DOCUMENT EXTRACT:

- - -

On Sat, Mar 15, 2014 at 3:29 PM, Nathaniel Smith <n...@pobox.com> wrote:

> > It would be nice if u@v@None, or some such, would evaluate as a dyad.
> Or else we will still need the concept of row and column 1-D matrices. I
> still think v.T should set a flag so that one can distinguish u@v.T(dyad) 
> from u.T@v(inner product), where 1-D arrays are normally treated as column 
> vectors.
>
> This sounds important but I have no idea what any of it means :-) (What's
> a dyadic matrix?) Can you elaborate?
>

I assume dyadic means 2d.

This discussion gave me an idea that is only tangentially relevant to the
discussion at hand.  It looks like numpy operators commonly need to make a
choice whether to treat an Nd array as a unit (atom) or as a list to
broadcast itself over.

- - -

WORK TO COMPLETE:
a. Based on the numpy email excerpt, decide whether each statement agrees with it: (i) the writer assumes "dyadic" means 2d; (ii) the text proposes that v.T should set a flag; (iii) the writer calls the new idea central to the discussion. For each statement, answer yes or no and quote the words from the excerpt that decide it.
b. According to the numpy email excerpt, what choice do numpy operators commonly need to make?
c. Rewrite the paragraph of the numpy email excerpt that begins "This discussion gave me an idea" in a single shorter sentence that keeps its main facts.

SUPPLIED MATERIAL:
- - -

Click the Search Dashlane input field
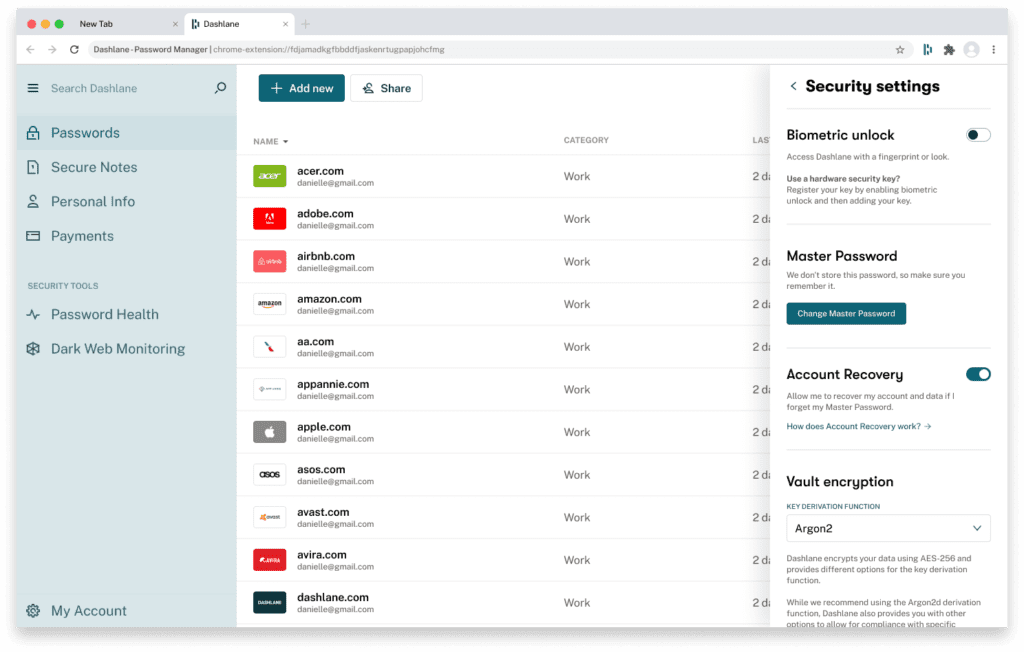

- - -

OUTPUTS FOR THE TASKS:
a.
(i) Yes: "I assume dyadic means 2d."
(ii) Yes: "v.T should set a flag"
(iii) No: "only tangentially relevant to the discussion at hand"

b. They must choose whether to treat an Nd array as a unit (atom) or as a list to broadcast itself over.

c. The discussion prompted a loosely related idea: numpy operators often must choose whether to treat an Nd array as a single unit (atom) or as a list to broadcast over.